PERINTAH 1 — Tolong susun baris pada Entri tersimpan sebagai daftar bernomor, mulai dari baris yang memuat "What do you see at coordinates (778, 1211)" sampai dengan baris yang memuat "Marian Andrei is", tanpa baris kosong.

KUTIPAN DOKUMEN —
======

RADAR JOGJA – Ibu-ibu rumah tangga mulai mengeluhkan harga gula pasir yang kini tak semanis rasanya. Selain barangnya menjadi sulit dicari, harganya juga merangkak naik. Di tingkat pengecer tembus Rp 19 ribu per kg. Saat normal Rp 12 ribu.
Seorang warga Desa Putat, Patuk, Gunungkidul, Mardiyana mengatakan, kenaikan harga gula pasir mulai terasa sejak sepekan terakhir. Jika semula per 1 kg paling mahal Rp 14 ribu, kini Rp 20ribu. “Itu pun terkadang di warung-warung mengaku kehabisan stok,” katanya Selasa (10/3).
Di pasar tradisional terbesar di Gunungkidul, Argosari Wonosari, seorang pedagang membenarkan soal lonjakan harga gula pasir. Perubahan harga mulai terjadi sejak sebulan terakhir. Seorang pedagang, Fajarudin, mengatakan harga gula pasir sempat turun Rp 14 ribu per kg. Namun kembali naik menyentuh kisaran Rp 16 ribu per kg.
Kenaikan harga hingga di angka 40 persen. “Karena distributor sendiri juga menaikkan harga jual. Untuk karung ukuran 50 kg mencapai Rp 750 ribu hingga Rp 780 ribu per kg,” kata Fajarudin.
Sekretaris Dinas Perindustrian dan Perdagangan (Disperindag) Kabupaten Gunungkidul Virgilio Soriano mengatakan, harga gula pasir naik lantaran stok menipis. Saat ini pabrik gula belum memulai menggiling tebu, sehingga di pasaran stok terus berkurang.
Pihaknya terus melakukan pemantauan sebagai upaya pelaporan berjenjang ke provinsi. “Kami mengusulkan penetrasi operasi pasar utuk menekan harga yang semakin melonjak ini,” kata Virgilio.

======

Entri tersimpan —
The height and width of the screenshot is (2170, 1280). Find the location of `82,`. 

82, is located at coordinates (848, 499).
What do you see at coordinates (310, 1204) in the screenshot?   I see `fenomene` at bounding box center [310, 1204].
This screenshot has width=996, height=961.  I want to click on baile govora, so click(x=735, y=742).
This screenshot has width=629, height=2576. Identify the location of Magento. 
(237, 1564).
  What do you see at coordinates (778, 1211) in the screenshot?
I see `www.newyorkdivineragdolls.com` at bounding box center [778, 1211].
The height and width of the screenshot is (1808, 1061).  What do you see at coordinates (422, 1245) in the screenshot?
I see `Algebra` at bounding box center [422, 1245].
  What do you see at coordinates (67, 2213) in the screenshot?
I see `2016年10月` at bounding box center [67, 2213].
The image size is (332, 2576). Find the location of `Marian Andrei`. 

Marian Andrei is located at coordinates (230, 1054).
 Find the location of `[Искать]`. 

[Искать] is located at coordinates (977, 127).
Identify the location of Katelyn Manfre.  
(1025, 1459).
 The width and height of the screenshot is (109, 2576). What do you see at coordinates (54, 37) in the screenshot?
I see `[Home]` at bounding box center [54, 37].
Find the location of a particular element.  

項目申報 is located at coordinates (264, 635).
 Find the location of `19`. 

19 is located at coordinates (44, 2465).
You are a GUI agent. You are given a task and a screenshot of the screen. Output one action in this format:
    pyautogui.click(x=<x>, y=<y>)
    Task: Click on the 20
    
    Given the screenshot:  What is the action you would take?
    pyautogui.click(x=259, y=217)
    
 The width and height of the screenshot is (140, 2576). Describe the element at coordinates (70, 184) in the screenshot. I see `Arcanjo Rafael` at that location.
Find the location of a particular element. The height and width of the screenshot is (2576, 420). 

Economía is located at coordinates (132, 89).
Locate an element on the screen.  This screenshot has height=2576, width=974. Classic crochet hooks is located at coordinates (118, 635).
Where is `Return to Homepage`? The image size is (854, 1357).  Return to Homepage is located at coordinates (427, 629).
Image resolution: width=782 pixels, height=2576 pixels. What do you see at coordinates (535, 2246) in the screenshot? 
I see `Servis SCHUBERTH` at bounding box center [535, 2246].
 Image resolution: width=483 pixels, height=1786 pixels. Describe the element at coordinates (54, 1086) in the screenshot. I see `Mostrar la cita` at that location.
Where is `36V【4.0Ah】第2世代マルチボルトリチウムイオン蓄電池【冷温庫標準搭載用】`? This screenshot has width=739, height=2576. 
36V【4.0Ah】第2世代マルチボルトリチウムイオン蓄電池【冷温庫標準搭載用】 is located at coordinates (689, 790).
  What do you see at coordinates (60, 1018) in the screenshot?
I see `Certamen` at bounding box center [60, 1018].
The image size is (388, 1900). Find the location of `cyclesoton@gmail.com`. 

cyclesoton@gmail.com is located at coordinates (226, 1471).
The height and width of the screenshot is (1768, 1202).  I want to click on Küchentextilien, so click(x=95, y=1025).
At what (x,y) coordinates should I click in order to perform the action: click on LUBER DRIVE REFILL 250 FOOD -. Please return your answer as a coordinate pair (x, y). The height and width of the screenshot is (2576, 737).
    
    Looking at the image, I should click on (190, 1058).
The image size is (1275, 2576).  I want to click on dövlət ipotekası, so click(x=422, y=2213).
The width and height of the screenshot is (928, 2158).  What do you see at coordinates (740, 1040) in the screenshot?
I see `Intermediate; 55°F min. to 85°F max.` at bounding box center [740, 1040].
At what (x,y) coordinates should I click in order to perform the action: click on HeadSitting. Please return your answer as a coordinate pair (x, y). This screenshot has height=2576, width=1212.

======

PERINTAH 2 — Dalam berita tentang harga gula pasir, apa penyebab kenaikan harga gula pasir menurut Sekretaris Disperindag Kabupaten Gunungkidul?

JAWABAN AKHIR 1 —
1.   What do you see at coordinates (778, 1211) in the screenshot?
2. I see `www.newyorkdivineragdolls.com` at bounding box center [778, 1211].
3. The height and width of the screenshot is (1808, 1061).  What do you see at coordinates (422, 1245) in the screenshot?
4. I see `Algebra` at bounding box center [422, 1245].
5.   What do you see at coordinates (67, 2213) in the screenshot?
6. I see `2016年10月` at bounding box center [67, 2213].
7. The image size is (332, 2576). Find the location of `Marian Andrei`. 
8. Marian Andrei is located at coordinates (230, 1054).

JAWABAN AKHIR 2 — Stok menipis karena pabrik gula belum mulai menggiling tebu, sehingga stok di pasaran terus berkurang.